Kekacauan setelah kematian Aleksander Agung
Tak lama setelah kematiannya di Babilon, kekacauan merebak. Ia tidak menyebutkan penerus yang jelas dan orang Makedonia berdebat tentang nasib kekaisaran. Saking serunya mereka berselisih, jenazah Aleksander Agung dibiarkan berhari-hari tanpa pengawasan. Meski dibiarkan begitu saja di tengah panasnya udara Babilonia, menurut legenda, jenazahnya tidak mengalami pembusukan.
Perdikas, komandan Makedonia berpangkat tertinggi di Babilon, memerintahkan agar tubuh Aleksander dibalsam. Setelah itu, ia pun ditempatkan di peti mati emas.
Persiapan membawa Aleksander Agung ke tempat peristirahatan terakhirnya
Selama dua tahun berikutnya, jenazah Aleksander tetap berada di Babilon. Kereta pemakaman yang rumit dipersiapkan. Bukan kereta biasa, Perdikas memastikan kereta tersebut dirancang menyerupai kuil megah. Digambarkan duduk di antara para dewa, kereta tersebut memiliki kolom-kolom indah dan berlapis emas.
Kereta ditarik oleh 64 bagal (campuran antara kuda dengan keledai) yang masing-masing memiliki mahkota emas dan lonceng.

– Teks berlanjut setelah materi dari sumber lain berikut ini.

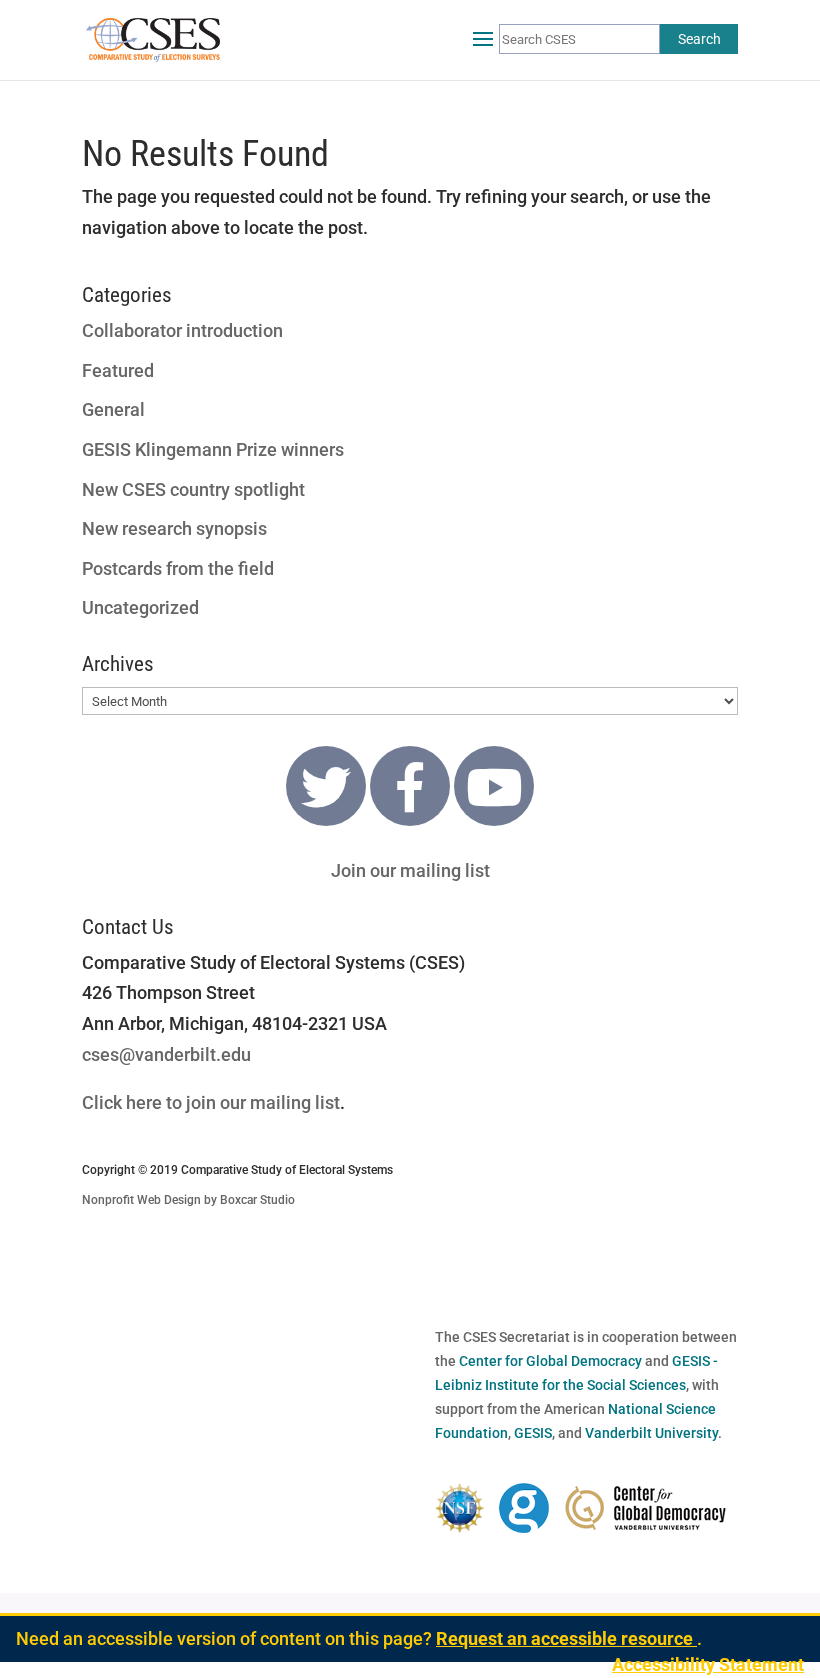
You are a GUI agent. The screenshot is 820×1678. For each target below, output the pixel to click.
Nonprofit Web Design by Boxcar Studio (188, 1200)
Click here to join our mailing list (211, 1102)
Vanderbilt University (651, 1433)
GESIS (533, 1433)
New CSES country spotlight (193, 489)
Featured (118, 370)
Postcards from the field (178, 568)
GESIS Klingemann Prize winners (213, 449)
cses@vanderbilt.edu (166, 1054)
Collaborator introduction (182, 330)
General (113, 409)
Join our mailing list (410, 870)
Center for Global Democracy (550, 1361)
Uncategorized (140, 607)
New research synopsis (174, 528)
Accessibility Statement (708, 1664)
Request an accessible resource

Kereta ini digunakan untuk mengantar jenazah Aleksander Agung kembali ke Aegae di Makedonia. Ini adalah tempat peristirahatan kuno Raja Makedonia. Namun ternyata, rencana pemindahan ini merupakan suatu kesalahan besar.
Ambisi Ptolemaios I Soter
Ptolemaios I Soter, gubernur Makedonia di Mesir, memiliki hubungan yang buruk dengan Perdikas. Sadar akan kekayaan dan potensi Mesir yang besar, Ptolemaios berambisi untuk melepaskan diri dari kendali Perdikas yang angkuh. “Menurutnya hal ini bisa dicapai jika ia mengambil alih tubuh Aleksander yang sudah tidak bernyawa,” ungkap Tristan Hughes di laman Battles of the Ancients.
Bagi Perdikas, Ptolemaios, dan penerus lainnya, tubuh Alexander lebih dari sekadar mayat. Jenazah tersebut merupakan jimat yang mewakili otoritas dan legitimasi di dunia baru pasca-kematian Aleksander Agung. Jadi, siapa pun yang mengendalikan jenazah tersebut, memegang kekuasaan besar di kerajaannya.
Perdikas sangat menyadari hal ini. Maka sejak kematian Alexander, ia menjaga jenazahnya dengan sebaik mungkin. Meski penjagaan ketat, ini tidak membuat menyurutkan niat Ptolemaios. Jika jenazah itu berada di tangannya, ia akan mendapatkan klaim dan hak untuk memerintah. Ini menjadi langkah awal untuk membangun kerajaannya kelak.